Application portability across public clouds with kubernetes - hardwaresofton
https://www.youtube.com/watch?v=5W0UGxVOrD4
======
hardwaresofton
tl;dr - During the linked talk, the speakers deploy a pacman game across 3
cloud providers (aws, azure, gcp), with shared storage (and a principled
approach for some other common storage needs), and it's near effortless

Wanted to post this talk for those who might still be on the fence about the
value provided by a platform like k8s or the ecosystem (or at least knowing
vaguely what it is/why it exists) -- k8s isn't the usual high hype low value
proposition.

k8s isn't the first container orchestration system, and it likely won't be the
last, but it's the only one that has official, branded support from just about
every big cloud vendor. This is different.
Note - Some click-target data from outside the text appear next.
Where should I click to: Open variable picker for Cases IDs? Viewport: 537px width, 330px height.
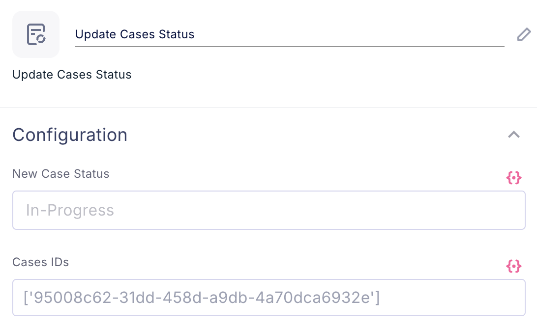click(x=513, y=266)
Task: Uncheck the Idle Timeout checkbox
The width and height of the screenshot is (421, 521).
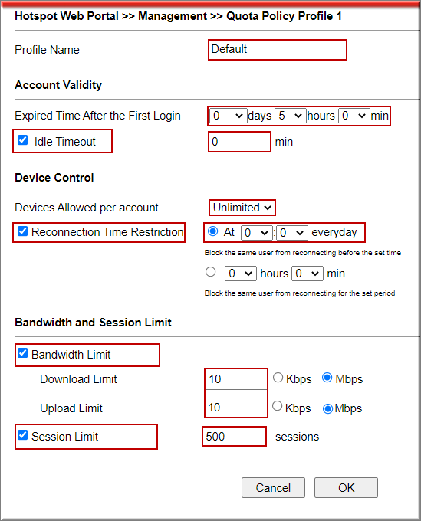Action: pos(22,140)
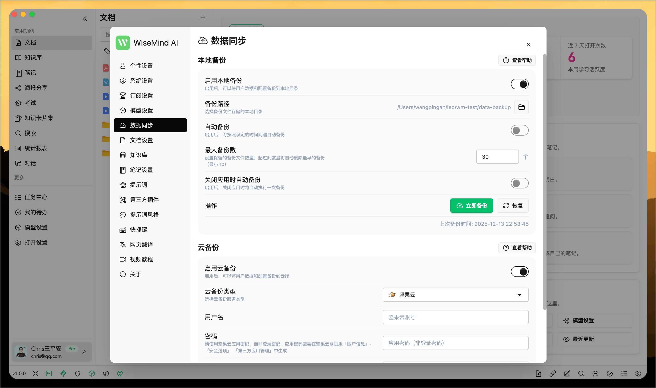Open the theme palette icon in status bar
This screenshot has width=656, height=388.
pos(120,373)
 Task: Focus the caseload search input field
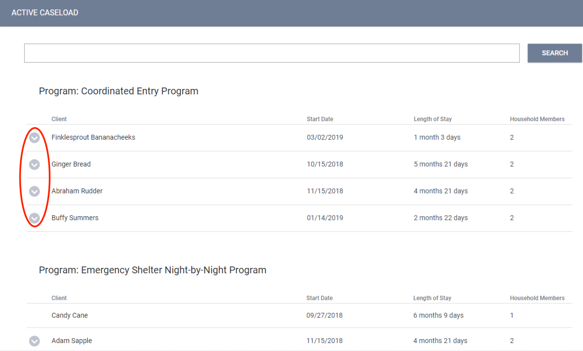coord(272,53)
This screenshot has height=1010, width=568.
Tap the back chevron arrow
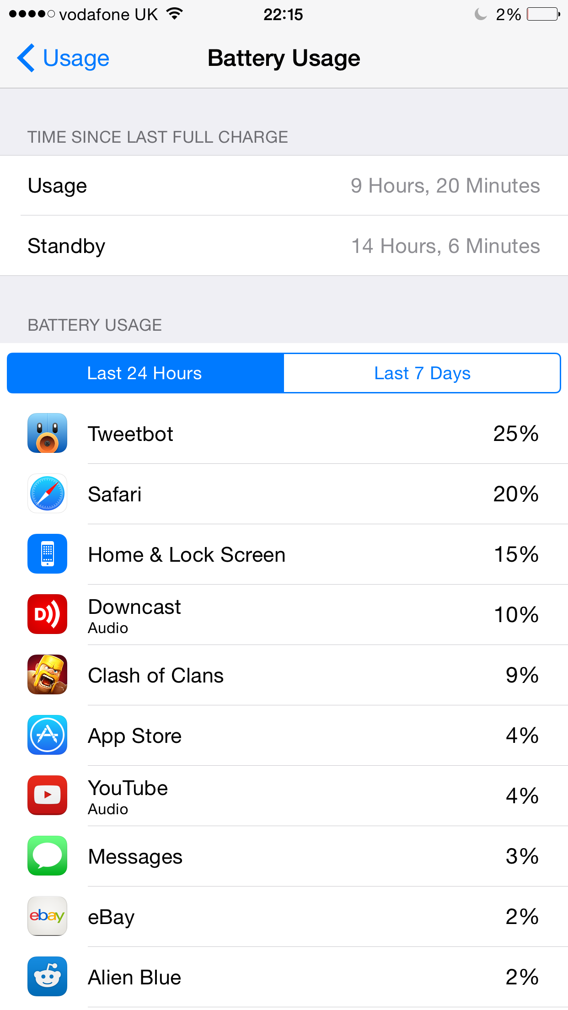point(26,58)
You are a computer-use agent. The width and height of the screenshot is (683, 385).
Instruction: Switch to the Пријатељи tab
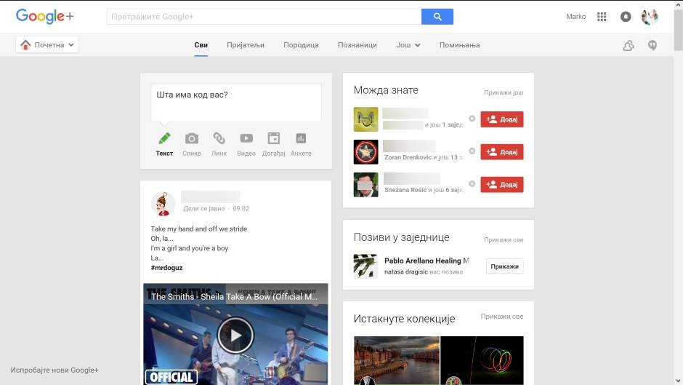click(x=246, y=45)
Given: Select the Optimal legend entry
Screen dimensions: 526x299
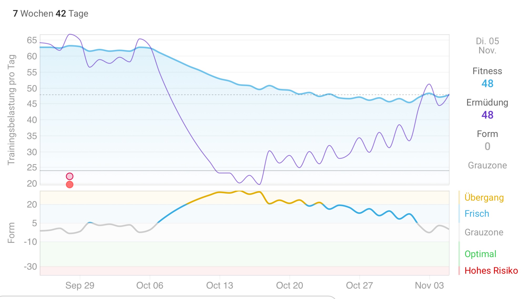Looking at the screenshot, I should [x=480, y=254].
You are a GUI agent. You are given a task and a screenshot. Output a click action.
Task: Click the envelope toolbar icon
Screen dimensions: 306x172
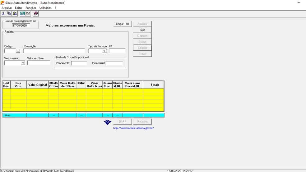point(28,13)
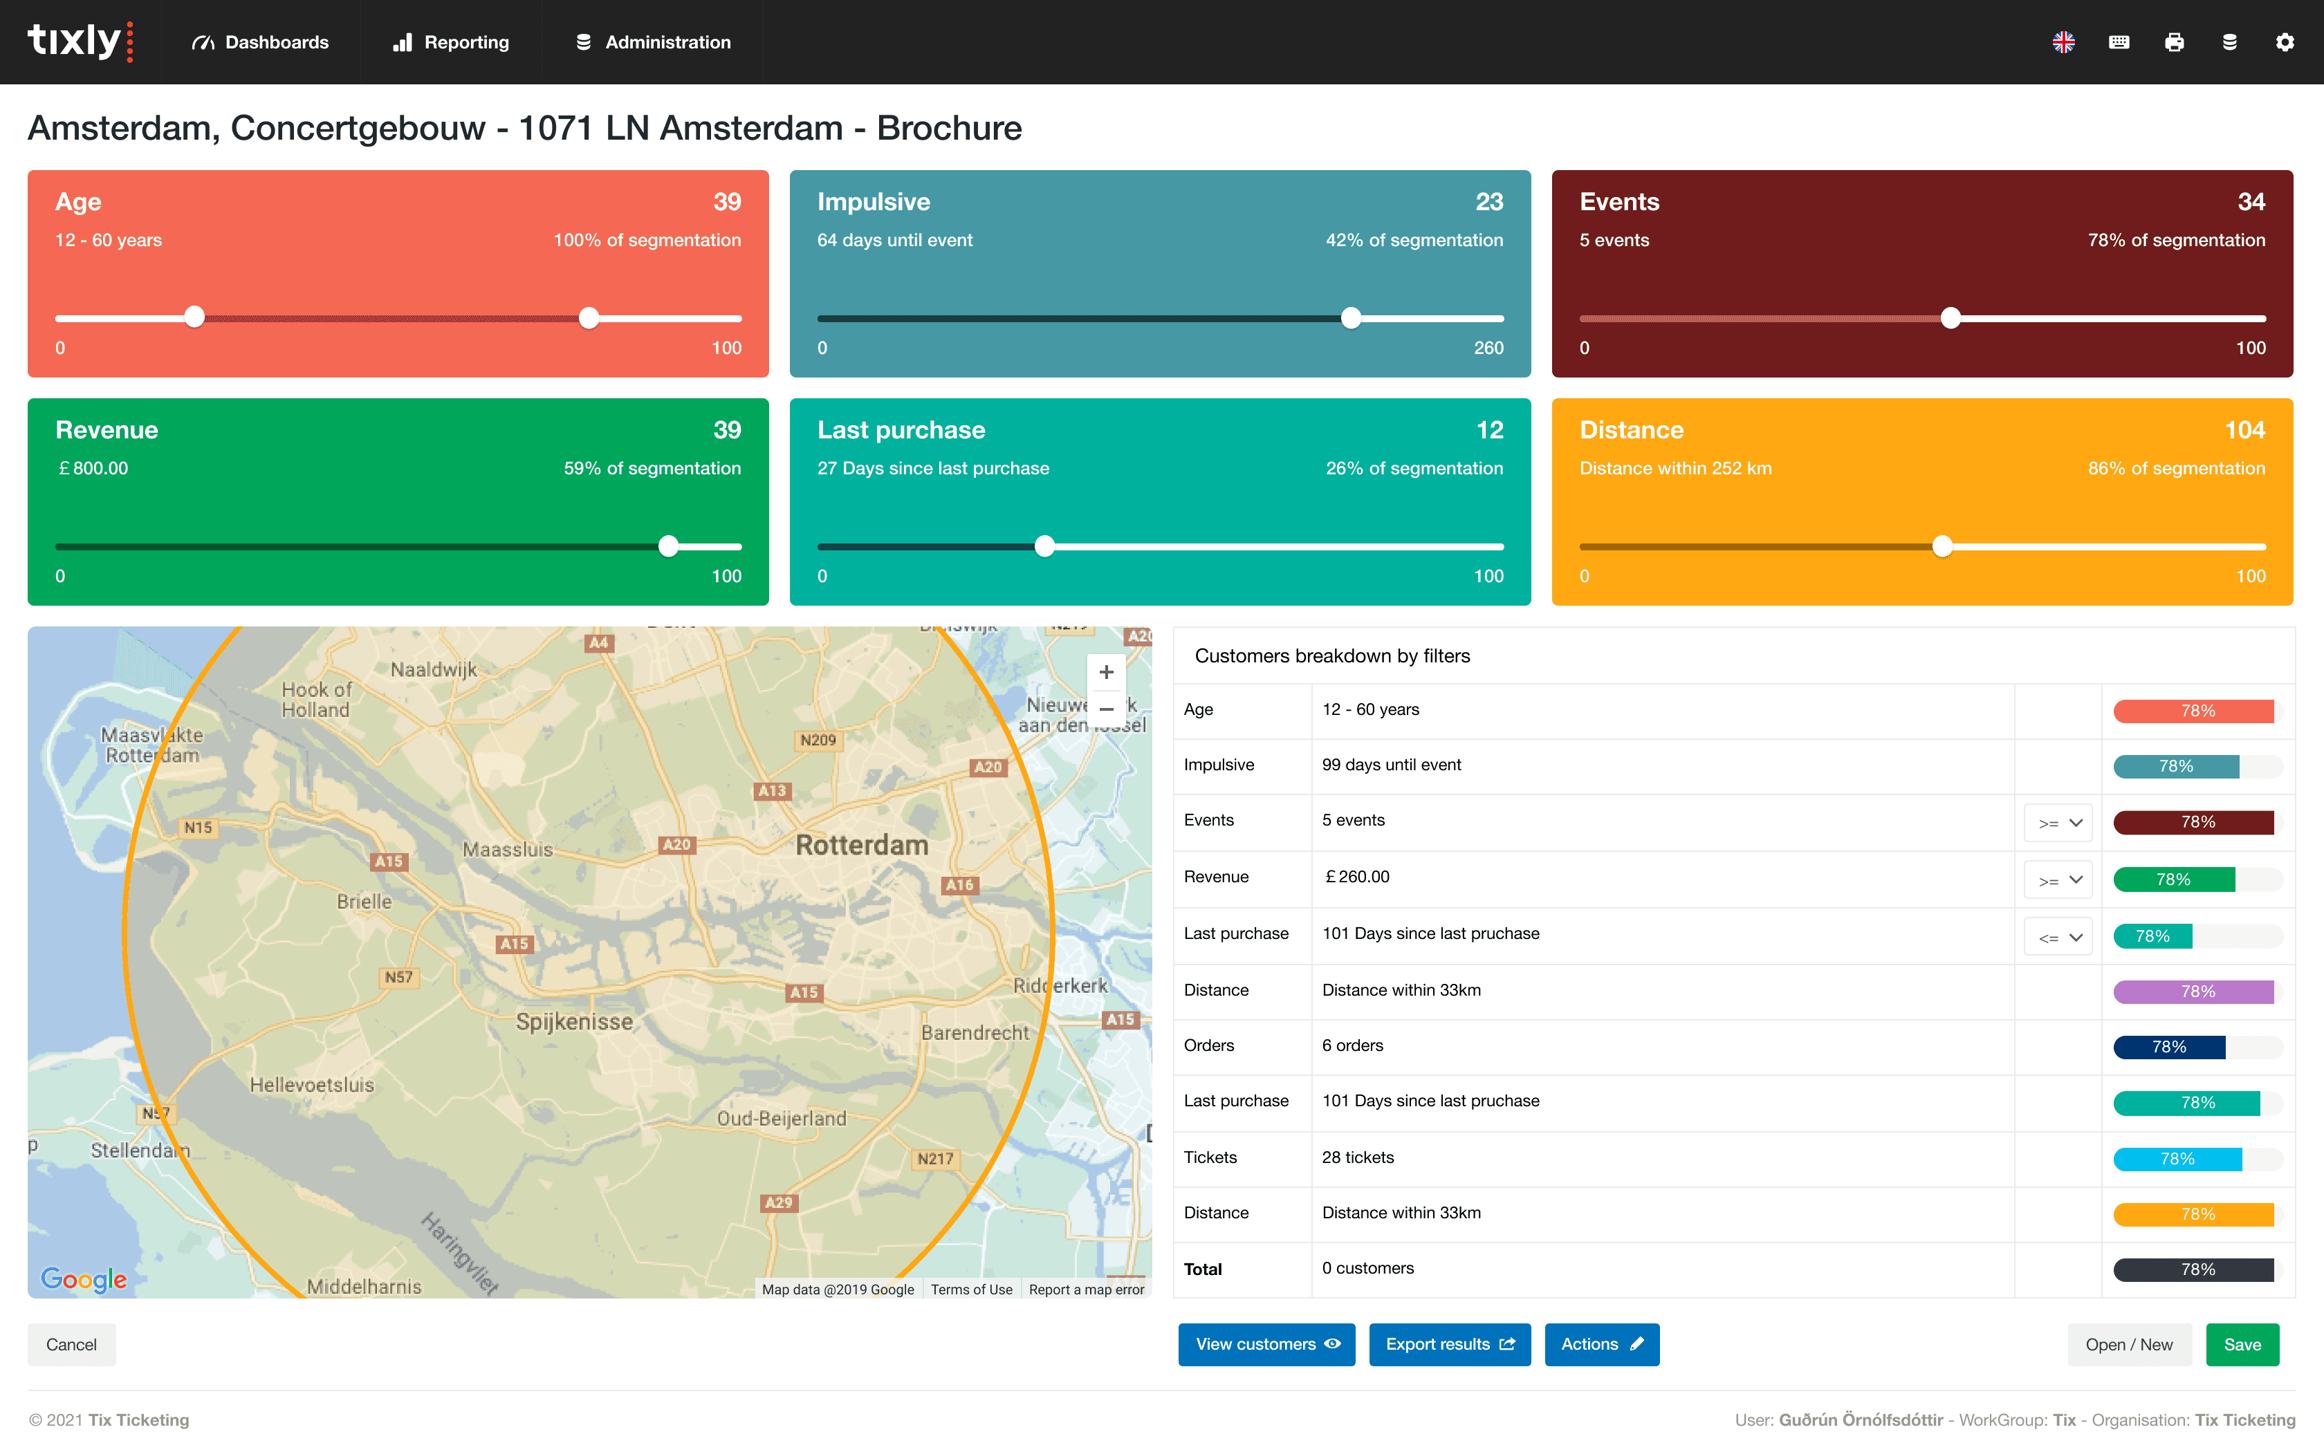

If we really want to get into how I feel about it, I think k8s is a step
change in how people deploy applications -- for context some things I consider
"previous" steps are containers ("bare" in that they're managed by
systemd/ansible/chef/whatever else), VMs, processes on shared hardware (i.e.
no isolation), CGI, Java app servers/Servlet containers, etc).

Just wanted to at least present the idea that K8S isn't just a hype train (I
won't name other technologies that were bad investments but certainly were
hyped a lot) -- it is definitely far from perfect, and has a high initial
complexity but it certainly is delivering on some things people haven't been
able to get consistently right for years.